'… Ben hâlâ, ölmeyi bile becerememiş utanmaz, aptal bir hayaletten, ‘yaşayan bir cesetten’ başka bir şey değildim.”
Yirminci yüzyıl Japon edebiyatının önde gelen yazarlarından, sıradışı hayatıyla da meşhur Osamu Dazai, intiharından hemen önce tamamladığı, Japonya’nın en çok okunan romanlarından İnsanlığımı Yitirirken’de topluma dahil olmayı beceremeyen, her şeyi eline yüzüne bulaştıran, çevresindeki herkesi hayal kırıklığına uğratmaya mahkûm bir ötekinin acıklı hikâyesini anlatıyor.
Dazai’nin yaşamıyla çokça paralellik taşıyan romanda, kendini çocukluğundan beri bir başarısızlık abidesi olarak gören, aristokrat bir ailenin oğlu Oba Yozo hem evde hem de okulda büründüğü “soytarı” rolüyle var olmaya çalışır.

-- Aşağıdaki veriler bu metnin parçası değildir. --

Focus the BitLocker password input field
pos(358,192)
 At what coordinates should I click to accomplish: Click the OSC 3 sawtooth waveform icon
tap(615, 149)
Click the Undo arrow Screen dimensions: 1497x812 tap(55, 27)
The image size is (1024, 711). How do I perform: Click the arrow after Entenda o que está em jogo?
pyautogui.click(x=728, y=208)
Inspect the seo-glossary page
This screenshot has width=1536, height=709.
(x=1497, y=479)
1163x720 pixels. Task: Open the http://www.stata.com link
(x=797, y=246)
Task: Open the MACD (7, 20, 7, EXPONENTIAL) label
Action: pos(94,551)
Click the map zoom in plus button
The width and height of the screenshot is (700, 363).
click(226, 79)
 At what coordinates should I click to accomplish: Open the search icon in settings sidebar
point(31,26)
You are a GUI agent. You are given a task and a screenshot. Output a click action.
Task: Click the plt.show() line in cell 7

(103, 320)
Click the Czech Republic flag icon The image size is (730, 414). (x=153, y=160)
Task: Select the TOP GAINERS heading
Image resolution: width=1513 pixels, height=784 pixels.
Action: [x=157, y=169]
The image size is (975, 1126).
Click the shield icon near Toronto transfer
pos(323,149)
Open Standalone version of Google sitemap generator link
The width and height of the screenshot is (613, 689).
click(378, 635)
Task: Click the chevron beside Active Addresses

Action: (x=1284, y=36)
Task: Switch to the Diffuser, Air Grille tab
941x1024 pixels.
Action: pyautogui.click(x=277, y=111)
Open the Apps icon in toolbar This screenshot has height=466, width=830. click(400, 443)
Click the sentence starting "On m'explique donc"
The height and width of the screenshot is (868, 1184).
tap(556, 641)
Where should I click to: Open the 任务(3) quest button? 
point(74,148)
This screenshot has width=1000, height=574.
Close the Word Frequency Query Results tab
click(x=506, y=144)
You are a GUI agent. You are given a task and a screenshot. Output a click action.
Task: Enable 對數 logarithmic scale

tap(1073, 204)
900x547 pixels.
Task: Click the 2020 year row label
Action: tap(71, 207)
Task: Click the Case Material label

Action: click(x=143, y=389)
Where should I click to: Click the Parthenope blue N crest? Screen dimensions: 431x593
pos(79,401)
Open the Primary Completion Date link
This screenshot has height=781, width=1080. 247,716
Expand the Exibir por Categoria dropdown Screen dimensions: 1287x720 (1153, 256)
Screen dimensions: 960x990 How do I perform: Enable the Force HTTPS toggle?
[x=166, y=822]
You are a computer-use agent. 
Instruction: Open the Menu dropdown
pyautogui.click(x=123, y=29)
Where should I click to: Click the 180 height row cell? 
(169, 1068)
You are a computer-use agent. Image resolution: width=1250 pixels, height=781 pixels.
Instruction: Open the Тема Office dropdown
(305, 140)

Bir itiraf niteliğindeki üç bölümden oluşan hatıratında alkolizmle, geyşalarla, sonuçsuz kalan intiharlarla dolu, “utanç” yüklü yaşamının günahını çıkarır.
İnsanlığımı Yitirirken, Osamu Dazai’nin uzun yıllara yayılan edebi intihar mektubunun son bölümü.
KİTAP HAKKINDAKİ DÜŞÜNCELERİM;
Eserin ismi dikkat çekici idi.
Kütüphane müdürümüze bir istek yapmıştım, kütüphanede olmasına sorun olmayan, fakat kütüphane tarafından satın alınmayan 10 adet kitap ismini bana verin, ben onları kendime doğum günü hediyesi olarak satın alayım, okuyayım, akabilinde kütüphaneye bağışlayayım demiştim. Bu kitapta o listeden biri idi. Bu ayın konusuna da uydu hemen okudum.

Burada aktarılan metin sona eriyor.